Project description:Biomonitoring approaches and investigations of many ecological questions require assessments of the biodiversity of a given habitat. Small organisms, ranging from protozoans to metazoans, are of great ecological importance and comprise a major share of the planet's biodiversity but they are extremely difficult to identify, due to their minute body sizes and indistinct structures. Thus, most biodiversity studies that include small organisms draw on several methods for species delimitation, ranging from traditional microscopy to molecular techniques. In this study, we compared the efficiency of these methods by analyzing a community of nematodes. Specifically, we evaluated the performances of traditional morphological identification, single-specimen barcoding (Sanger sequencing), and metabarcoding in the identification of 1500 nematodes from sediment samples. The molecular approaches were based on the analysis of the 28S ribosomal large and 18S small subunits (LSU and SSU). The morphological analysis resulted in the determination of 22 nematode species. Barcoding identified a comparable number of operational taxonomic units (OTUs) based on 28S rDNA (n = 20) and fewer OTUs based on 18S rDNA (n = 12).
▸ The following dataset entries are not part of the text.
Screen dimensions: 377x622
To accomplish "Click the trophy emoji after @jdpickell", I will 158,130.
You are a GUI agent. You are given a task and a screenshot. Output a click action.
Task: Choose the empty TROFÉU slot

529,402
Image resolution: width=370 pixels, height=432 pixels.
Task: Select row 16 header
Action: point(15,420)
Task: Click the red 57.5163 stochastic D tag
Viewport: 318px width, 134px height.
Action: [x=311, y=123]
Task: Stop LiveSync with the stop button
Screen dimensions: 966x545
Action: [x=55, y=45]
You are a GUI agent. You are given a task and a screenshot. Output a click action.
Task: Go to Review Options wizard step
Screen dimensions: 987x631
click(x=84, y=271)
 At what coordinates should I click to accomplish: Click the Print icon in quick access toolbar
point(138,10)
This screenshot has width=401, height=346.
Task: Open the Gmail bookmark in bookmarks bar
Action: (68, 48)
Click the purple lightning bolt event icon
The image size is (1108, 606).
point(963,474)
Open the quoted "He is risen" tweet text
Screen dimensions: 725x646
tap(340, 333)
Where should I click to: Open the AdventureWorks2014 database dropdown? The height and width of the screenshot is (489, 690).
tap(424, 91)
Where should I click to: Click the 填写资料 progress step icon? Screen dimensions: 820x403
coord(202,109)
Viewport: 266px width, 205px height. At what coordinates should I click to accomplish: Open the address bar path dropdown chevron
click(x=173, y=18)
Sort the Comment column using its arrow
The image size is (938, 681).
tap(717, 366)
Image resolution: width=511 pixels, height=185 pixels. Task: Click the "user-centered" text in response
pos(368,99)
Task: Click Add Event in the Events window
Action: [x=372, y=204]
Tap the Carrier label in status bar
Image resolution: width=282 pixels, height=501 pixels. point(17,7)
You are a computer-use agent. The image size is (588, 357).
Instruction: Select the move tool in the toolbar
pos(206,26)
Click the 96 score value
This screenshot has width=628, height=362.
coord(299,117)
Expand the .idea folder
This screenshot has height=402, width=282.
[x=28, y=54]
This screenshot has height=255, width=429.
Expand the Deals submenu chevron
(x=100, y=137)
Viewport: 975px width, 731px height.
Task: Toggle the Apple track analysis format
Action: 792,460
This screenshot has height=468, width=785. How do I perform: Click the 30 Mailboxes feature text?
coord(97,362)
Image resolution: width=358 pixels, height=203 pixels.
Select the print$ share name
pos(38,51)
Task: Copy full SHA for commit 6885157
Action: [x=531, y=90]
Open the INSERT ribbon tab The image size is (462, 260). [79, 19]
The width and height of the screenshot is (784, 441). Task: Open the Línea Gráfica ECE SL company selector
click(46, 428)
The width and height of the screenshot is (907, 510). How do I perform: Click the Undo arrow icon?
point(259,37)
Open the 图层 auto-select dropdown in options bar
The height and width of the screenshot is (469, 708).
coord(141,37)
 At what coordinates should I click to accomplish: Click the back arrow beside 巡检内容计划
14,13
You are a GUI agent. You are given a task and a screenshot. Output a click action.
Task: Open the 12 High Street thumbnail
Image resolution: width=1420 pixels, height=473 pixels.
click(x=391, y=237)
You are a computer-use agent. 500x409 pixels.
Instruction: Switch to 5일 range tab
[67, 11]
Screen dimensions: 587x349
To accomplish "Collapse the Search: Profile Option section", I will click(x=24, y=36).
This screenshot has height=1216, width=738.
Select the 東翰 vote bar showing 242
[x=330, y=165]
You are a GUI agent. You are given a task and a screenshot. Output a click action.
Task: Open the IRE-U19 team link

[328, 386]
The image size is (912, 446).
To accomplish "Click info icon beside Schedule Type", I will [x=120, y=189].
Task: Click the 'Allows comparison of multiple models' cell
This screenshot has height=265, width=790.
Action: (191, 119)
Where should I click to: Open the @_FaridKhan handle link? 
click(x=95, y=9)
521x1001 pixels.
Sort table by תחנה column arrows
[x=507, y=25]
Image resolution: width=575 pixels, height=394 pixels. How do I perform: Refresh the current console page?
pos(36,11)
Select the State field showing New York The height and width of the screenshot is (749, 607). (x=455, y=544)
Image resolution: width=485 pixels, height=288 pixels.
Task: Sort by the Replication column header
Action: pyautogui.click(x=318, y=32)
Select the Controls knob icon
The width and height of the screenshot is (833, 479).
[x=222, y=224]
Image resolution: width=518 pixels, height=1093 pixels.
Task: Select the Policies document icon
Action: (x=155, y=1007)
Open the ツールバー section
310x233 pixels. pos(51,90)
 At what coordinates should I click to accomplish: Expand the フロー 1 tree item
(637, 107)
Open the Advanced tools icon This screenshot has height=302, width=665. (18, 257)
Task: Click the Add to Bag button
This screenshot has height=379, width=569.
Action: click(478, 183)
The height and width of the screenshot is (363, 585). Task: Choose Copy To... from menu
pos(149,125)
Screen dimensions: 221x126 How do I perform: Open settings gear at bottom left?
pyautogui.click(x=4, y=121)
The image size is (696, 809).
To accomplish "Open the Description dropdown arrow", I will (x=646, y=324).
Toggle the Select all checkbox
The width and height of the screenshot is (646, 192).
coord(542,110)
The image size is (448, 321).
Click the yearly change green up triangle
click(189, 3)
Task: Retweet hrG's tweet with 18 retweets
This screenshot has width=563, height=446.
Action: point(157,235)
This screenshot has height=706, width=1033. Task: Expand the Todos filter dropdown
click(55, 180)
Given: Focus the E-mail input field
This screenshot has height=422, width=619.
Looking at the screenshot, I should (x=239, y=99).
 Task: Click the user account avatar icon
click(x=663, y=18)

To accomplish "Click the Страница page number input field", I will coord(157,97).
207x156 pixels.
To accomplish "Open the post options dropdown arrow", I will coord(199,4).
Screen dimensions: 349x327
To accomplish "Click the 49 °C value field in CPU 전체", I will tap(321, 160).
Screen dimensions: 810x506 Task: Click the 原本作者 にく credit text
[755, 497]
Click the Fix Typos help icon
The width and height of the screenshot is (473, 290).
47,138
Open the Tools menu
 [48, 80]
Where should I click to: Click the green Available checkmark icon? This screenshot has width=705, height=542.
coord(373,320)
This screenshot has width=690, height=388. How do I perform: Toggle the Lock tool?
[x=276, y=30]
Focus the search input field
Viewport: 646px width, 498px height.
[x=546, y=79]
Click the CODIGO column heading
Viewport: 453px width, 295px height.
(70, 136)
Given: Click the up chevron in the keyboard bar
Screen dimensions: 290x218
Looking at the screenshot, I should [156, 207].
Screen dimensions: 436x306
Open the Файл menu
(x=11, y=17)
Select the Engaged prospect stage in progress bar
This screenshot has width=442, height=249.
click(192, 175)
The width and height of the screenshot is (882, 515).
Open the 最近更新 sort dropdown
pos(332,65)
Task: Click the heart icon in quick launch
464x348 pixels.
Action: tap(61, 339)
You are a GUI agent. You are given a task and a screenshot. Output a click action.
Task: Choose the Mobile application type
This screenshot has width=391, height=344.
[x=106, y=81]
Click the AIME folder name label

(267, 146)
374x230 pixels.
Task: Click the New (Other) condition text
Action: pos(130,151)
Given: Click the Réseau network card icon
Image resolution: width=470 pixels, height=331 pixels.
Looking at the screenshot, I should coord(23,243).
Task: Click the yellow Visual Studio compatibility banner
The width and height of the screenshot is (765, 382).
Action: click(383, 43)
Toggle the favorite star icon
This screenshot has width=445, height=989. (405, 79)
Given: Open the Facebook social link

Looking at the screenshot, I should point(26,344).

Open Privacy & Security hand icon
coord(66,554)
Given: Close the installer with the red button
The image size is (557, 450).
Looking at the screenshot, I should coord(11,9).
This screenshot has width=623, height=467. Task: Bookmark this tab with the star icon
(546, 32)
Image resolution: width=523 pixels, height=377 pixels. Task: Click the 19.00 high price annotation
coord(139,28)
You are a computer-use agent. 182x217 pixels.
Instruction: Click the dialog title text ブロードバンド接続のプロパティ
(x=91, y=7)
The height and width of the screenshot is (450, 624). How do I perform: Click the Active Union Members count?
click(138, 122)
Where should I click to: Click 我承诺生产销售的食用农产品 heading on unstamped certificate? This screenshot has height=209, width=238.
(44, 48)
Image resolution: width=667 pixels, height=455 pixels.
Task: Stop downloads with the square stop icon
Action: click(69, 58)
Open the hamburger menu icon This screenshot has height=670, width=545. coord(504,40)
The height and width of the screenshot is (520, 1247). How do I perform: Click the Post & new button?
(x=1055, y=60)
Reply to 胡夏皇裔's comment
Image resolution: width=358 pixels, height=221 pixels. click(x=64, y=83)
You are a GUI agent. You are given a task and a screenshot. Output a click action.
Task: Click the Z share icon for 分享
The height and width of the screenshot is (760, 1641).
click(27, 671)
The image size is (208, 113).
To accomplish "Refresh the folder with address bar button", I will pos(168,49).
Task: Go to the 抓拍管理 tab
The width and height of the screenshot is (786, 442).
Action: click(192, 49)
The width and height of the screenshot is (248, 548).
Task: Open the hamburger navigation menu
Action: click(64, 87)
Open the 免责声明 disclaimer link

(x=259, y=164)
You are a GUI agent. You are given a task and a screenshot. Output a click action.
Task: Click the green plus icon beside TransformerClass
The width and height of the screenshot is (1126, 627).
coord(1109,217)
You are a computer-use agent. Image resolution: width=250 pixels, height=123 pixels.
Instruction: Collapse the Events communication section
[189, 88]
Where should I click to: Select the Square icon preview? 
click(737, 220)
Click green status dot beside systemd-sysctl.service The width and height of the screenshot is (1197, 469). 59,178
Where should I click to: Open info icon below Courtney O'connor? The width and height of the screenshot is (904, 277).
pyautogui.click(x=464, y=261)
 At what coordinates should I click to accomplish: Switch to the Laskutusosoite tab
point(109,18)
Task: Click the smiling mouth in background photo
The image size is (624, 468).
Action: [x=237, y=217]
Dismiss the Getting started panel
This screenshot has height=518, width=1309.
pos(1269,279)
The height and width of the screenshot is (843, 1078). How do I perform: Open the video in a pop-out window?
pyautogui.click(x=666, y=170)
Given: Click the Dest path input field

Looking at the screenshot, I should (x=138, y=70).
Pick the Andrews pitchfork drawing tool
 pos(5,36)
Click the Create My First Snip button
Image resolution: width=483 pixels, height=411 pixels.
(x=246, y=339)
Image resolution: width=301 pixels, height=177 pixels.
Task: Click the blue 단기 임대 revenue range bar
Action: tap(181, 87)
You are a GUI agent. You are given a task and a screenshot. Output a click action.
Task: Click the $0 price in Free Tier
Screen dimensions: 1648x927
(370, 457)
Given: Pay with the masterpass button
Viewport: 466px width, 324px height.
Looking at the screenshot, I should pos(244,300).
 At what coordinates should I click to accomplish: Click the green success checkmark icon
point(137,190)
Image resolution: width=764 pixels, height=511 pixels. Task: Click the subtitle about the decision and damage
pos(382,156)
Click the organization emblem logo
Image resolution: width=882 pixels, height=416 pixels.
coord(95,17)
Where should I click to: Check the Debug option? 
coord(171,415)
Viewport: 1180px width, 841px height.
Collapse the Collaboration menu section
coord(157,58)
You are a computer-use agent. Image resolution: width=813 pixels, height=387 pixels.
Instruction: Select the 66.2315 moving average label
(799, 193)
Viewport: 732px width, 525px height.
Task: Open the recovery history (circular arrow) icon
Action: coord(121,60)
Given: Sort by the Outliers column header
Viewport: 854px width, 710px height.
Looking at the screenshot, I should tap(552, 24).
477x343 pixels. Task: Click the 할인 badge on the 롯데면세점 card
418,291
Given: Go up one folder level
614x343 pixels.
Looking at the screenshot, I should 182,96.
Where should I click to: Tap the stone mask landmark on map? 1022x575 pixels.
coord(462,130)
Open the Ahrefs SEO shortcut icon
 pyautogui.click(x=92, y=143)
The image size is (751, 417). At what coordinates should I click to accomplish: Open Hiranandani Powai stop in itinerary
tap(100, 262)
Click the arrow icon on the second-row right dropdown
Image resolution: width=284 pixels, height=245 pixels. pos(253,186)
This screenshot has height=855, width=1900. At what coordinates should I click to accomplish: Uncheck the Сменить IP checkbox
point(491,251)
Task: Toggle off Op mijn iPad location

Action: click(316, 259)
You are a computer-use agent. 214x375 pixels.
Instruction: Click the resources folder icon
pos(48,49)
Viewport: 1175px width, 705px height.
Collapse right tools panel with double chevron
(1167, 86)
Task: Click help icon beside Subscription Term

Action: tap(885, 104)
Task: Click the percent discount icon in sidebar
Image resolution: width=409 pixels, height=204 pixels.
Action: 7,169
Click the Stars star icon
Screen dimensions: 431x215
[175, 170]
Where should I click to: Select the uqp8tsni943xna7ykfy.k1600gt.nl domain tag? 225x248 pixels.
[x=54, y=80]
Metabarcoding identified a higher OTU number but fewer amplicon sequence variants (AVSs) (n = 48 OTUs, n = 17 ASVs for 28S rDNA, and n = 31 OTUs, n = 6 ASVs for 18S rDNA). Between the three approaches (morphology, barcoding, and metabarcoding), only three species (13.6%) were shared. This lack of taxonomic resolution hinders reliable community identifications to the species level. Further database curation will ensure the effective use of molecular species identification.